───── The data

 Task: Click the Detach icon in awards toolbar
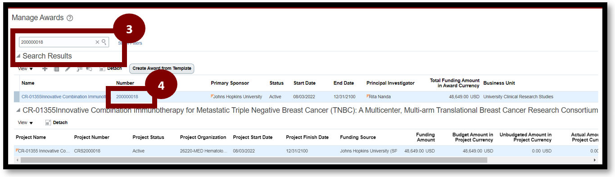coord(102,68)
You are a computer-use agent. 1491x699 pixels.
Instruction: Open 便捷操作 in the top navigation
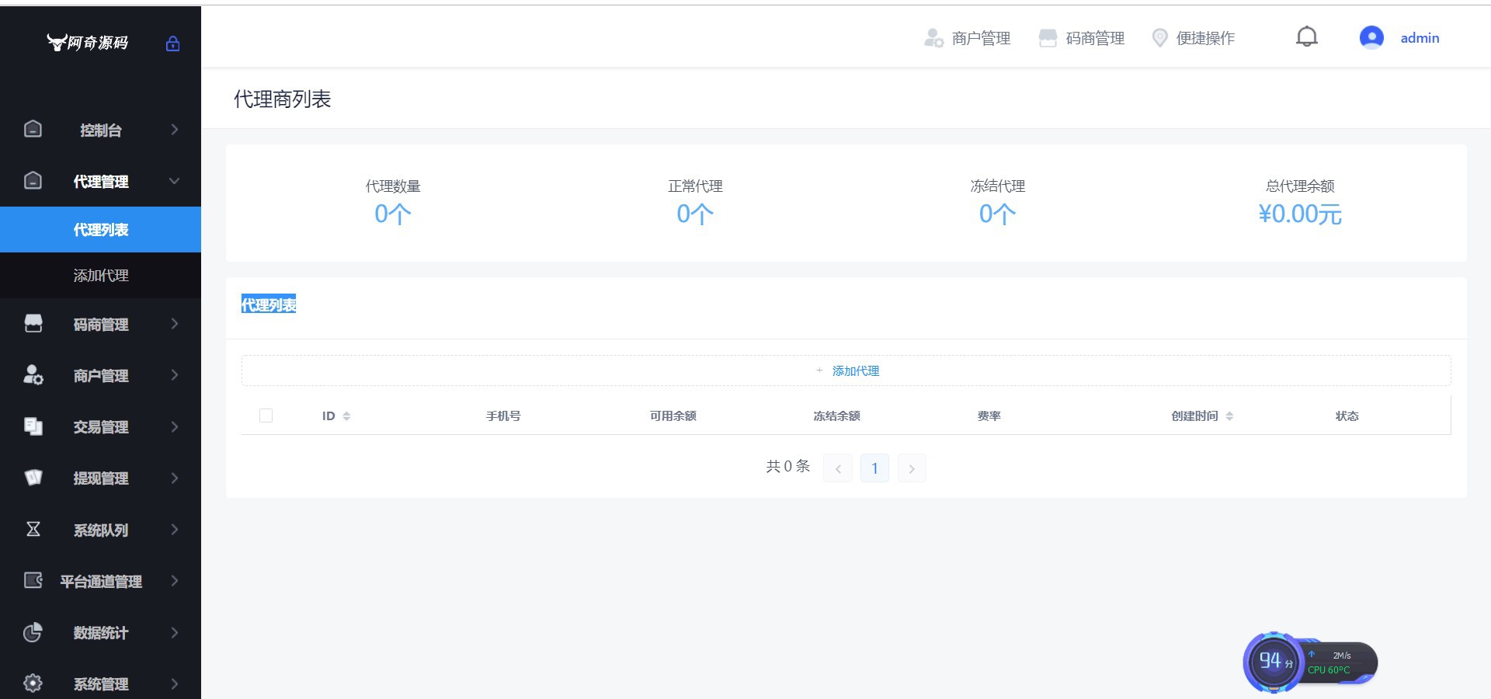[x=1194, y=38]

──────────

### Directions for this task
What is needed is an exact reproduction of the data, pictures excluded.

### Output
 Task: Click the Detach icon in awards toolbar
coord(102,68)
You are a computer-use agent. 1491x699 pixels.
Instruction: Open 便捷操作 in the top navigation
[x=1194, y=38]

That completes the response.